I'd been to Sants Estacio to make the seat reservation on the Barcelona to Madrid train the previous day, and learned that the seats could only be reserved one day in advance. I was told that I could go to booths 8-15 at 10 a.m. to do the booking. But there was something the railway     staffmember failed to tell me. Why would she? So obvious when you know, so vital when you don't.

I joined a hundred other people on the seats waiting for 10 a.m., when I envisioned a shit fight for space at a counter. I wondered about this. Did I need to take a number. I asked a young woman waiting on one of the seats, but she didn't understand English. Then I saw what had been hidden by people standing around it earlier: a machine where you could push a button and take a number. OK, I was making a reservation, having already paid for the Eurail pass, so I pressed the reservation number. Ten seconds later, it was 10 o'clock and my number came up! I was first in the queue.
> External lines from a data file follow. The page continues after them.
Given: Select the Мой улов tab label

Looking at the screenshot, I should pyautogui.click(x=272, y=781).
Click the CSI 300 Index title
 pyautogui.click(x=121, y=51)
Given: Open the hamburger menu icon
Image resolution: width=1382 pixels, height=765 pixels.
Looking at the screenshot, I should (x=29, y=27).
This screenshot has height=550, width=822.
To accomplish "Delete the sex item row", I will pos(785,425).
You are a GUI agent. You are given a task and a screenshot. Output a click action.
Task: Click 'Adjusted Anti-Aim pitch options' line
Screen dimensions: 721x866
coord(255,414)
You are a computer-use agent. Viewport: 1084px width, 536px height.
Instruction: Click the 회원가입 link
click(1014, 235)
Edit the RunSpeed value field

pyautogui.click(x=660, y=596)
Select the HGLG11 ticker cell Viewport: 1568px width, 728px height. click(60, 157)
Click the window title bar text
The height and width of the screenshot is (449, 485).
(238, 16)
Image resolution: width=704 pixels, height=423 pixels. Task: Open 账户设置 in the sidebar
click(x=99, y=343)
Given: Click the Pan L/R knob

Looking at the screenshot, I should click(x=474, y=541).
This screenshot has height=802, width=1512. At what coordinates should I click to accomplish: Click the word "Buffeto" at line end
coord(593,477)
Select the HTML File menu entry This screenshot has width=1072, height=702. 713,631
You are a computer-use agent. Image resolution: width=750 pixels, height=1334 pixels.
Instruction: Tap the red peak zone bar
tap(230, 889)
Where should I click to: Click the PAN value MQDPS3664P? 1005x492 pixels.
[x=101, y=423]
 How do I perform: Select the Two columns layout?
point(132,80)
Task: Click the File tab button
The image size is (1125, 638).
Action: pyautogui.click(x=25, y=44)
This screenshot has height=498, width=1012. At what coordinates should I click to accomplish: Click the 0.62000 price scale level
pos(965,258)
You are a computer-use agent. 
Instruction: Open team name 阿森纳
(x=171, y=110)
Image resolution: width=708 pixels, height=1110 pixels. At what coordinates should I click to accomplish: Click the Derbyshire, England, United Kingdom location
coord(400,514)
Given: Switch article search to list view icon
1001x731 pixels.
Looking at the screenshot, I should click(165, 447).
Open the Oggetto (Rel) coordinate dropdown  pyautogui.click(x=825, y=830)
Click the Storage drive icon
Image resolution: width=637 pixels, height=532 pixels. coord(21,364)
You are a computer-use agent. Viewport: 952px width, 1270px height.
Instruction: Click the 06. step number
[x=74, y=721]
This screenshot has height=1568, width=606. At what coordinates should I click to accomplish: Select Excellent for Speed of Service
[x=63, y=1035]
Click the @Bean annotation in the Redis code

Another woman waiting, who must have witnessed what had just happened, demanded to see my number. I showed it to her, breasted my way to the booth and presented my number. I asked if the clerk understood English. She said "No", and then told me I had the wrong ticket. I had to get a ticket for prepurchase, or something like that. Language: lost in translation.

By the time I returned to the machine, my number was 0038. Frustration. Should I cry now? I decided to do a Soduku on my phone, swallowed the tears and waited for 0038 to pop up on the digital display at the front.

So, dear readers, I am brought back to an understanding of what my students go through when they are newly arrived in Australia.

I'll catch up with you from Madrid.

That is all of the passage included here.